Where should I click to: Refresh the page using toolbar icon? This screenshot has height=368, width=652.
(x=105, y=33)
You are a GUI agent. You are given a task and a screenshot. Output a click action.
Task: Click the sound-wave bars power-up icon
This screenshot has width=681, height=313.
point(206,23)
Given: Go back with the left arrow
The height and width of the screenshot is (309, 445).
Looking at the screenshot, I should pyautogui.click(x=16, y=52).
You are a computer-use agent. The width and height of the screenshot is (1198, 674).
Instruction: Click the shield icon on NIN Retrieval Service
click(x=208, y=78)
───
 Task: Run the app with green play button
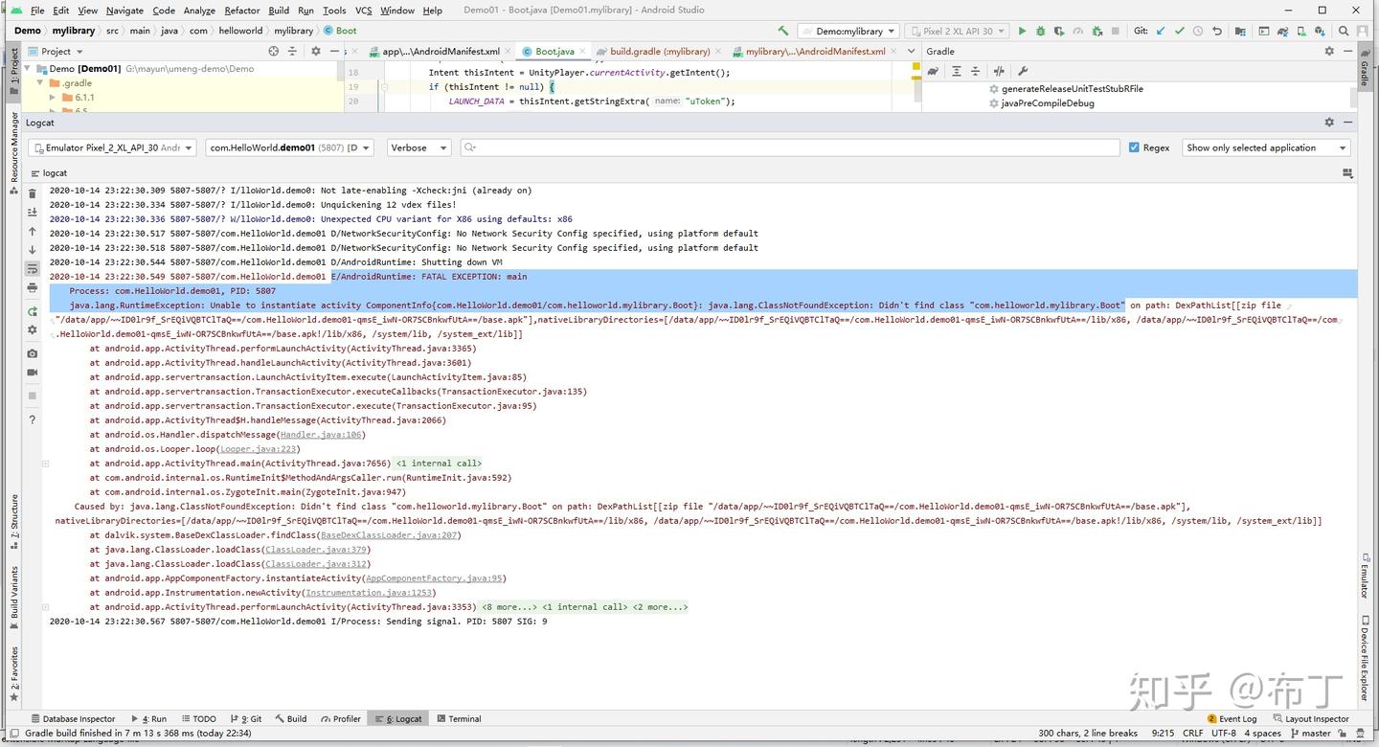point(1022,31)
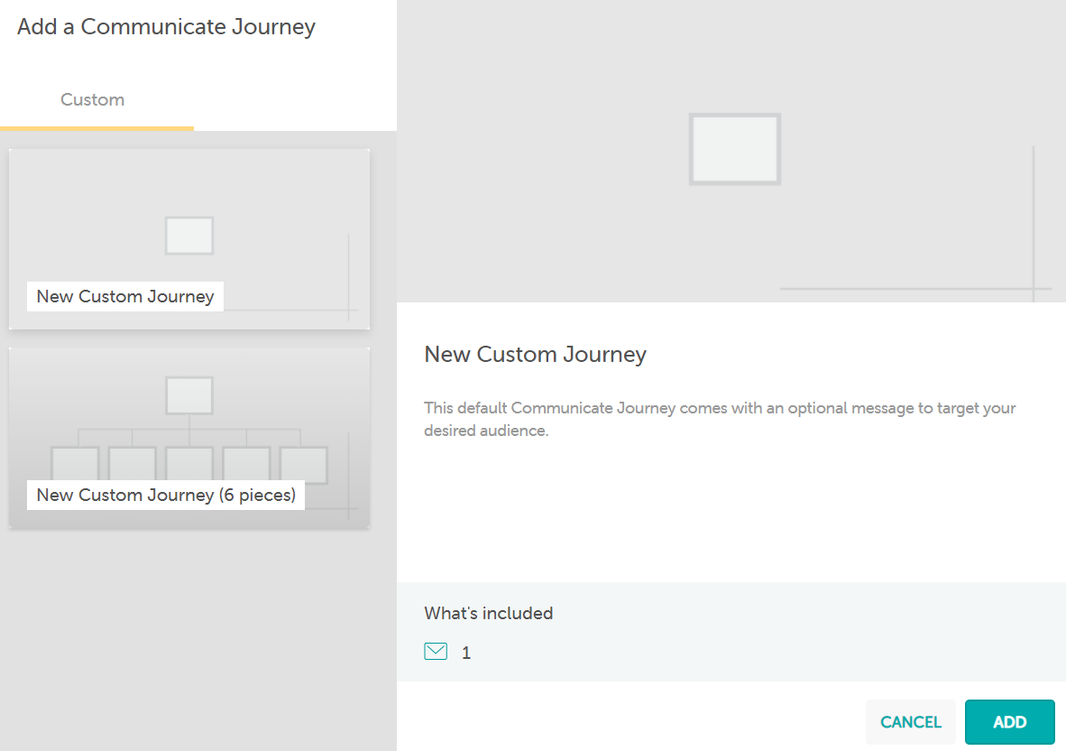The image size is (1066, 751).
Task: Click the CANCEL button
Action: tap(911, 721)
───
Pick each line holding the word "agent" out of the listing.

You are a GUI agent. You are given a task and a screenshot. Output a click action.
You are a computer-use agent. The width and height of the screenshot is (1198, 674).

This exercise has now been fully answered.